▶ _Permasalahan_
Tuliskan kembali kata demi kata seluruh teks tentang komisi antikorupsi di Papua Nugini.

▶ _Petikan Teks_
=-=-=-=-=

Papua No.1 News Portal | Jubi
Oleh Moses Sakai
Papua Nugini telah membentuk sebuah komisi untuk melawan korupsi. Sekarang, negara ini perlu melakukan hal yang sama dalam hal melindungi HAM masyarakatnya.
Korupsi adalah salah satu masalah paling besar di Papua Nugini, menurut Transparency International PNG. Pada tahun 2020, pemerintah nasional berhasil membentuk sebuah Komisi Independen Anti Korupsi (Independent Commission Against Corruption/ ICAC) untuk melindungi sistem pemerintah dan menyediakan mekanisme pelaporan dan pengaduan bagi pelapor dan informan. Meskipun ICAC belum dapat bekerja sepenuhnya tahun ini, dan akan perlu ‘waktu lebih lama’ sebelum komisi itu bisa mulai menangani kasus apa pun, ini merupakan langkah maju yang positif.

=-=-=-=-=

(Data target klik)
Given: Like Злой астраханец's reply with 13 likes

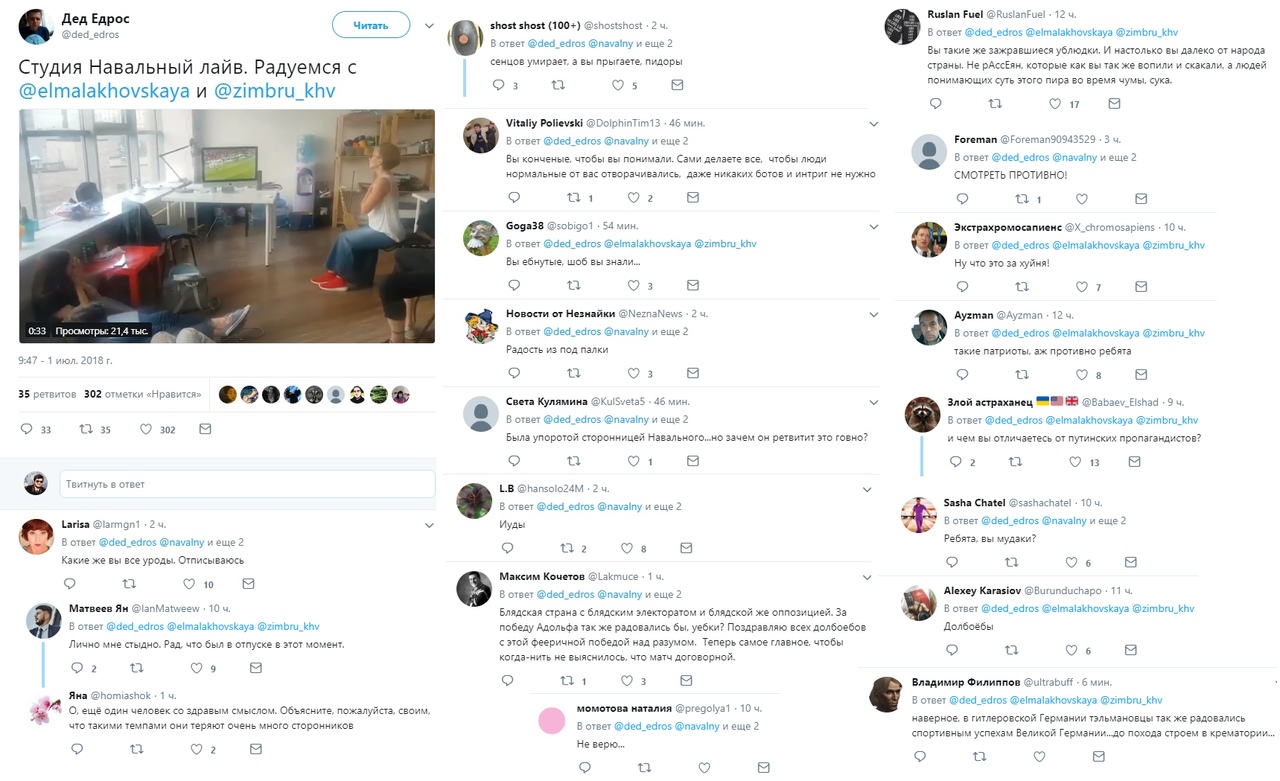Looking at the screenshot, I should point(1075,462).
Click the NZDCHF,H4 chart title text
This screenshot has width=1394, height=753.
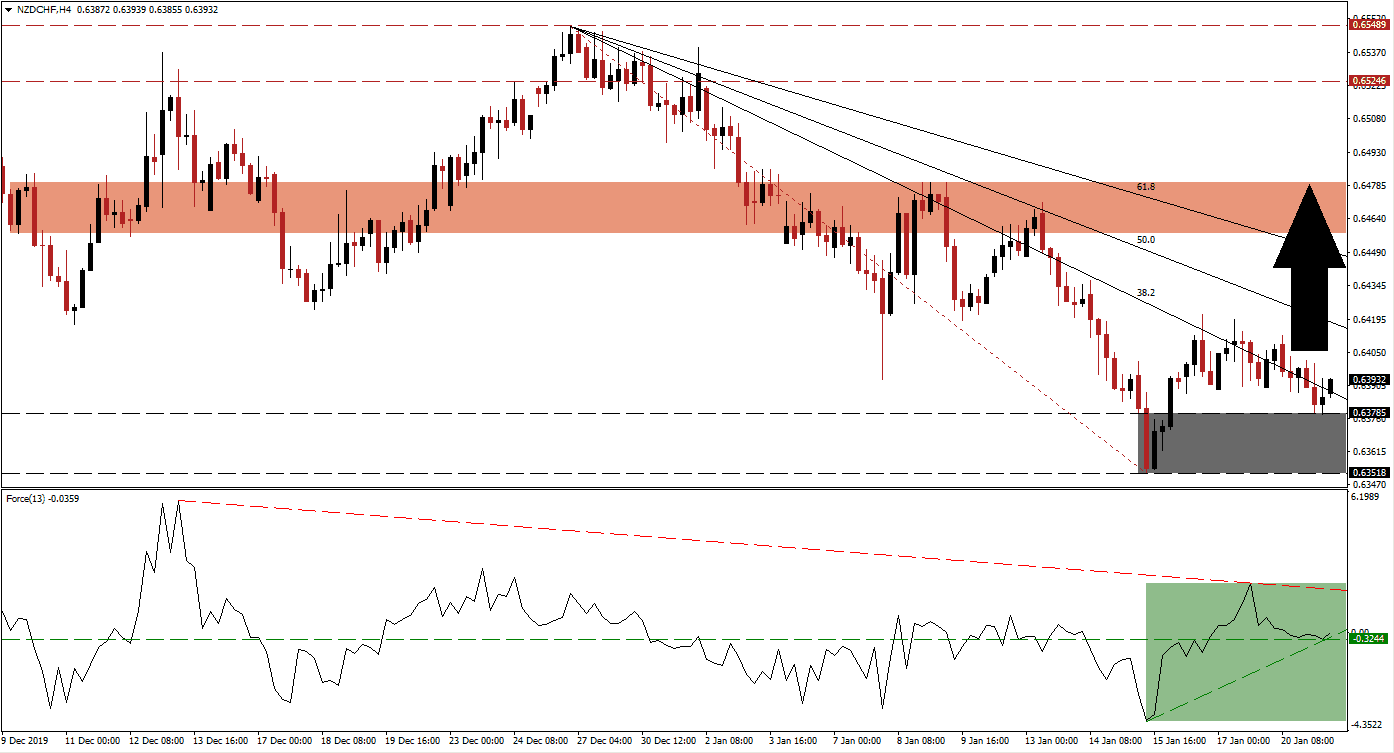(x=52, y=9)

=-=-=-=-=

▶ _Tugas yang Diselesaikan_
Papua No.1 News Portal | Jubi
Oleh Moses Sakai
Papua Nugini telah membentuk sebuah komisi untuk melawan korupsi. Sekarang, negara ini perlu melakukan hal yang sama dalam hal melindungi HAM masyarakatnya.
Korupsi adalah salah satu masalah paling besar di Papua Nugini, menurut Transparency International PNG. Pada tahun 2020, pemerintah nasional berhasil membentuk sebuah Komisi Independen Anti Korupsi (Independent Commission Against Corruption/ ICAC) untuk melindungi sistem pemerintah dan menyediakan mekanisme pelaporan dan pengaduan bagi pelapor dan informan. Meskipun ICAC belum dapat bekerja sepenuhnya tahun ini, dan akan perlu ‘waktu lebih lama’ sebelum komisi itu bisa mulai menangani kasus apa pun, ini merupakan langkah maju yang positif.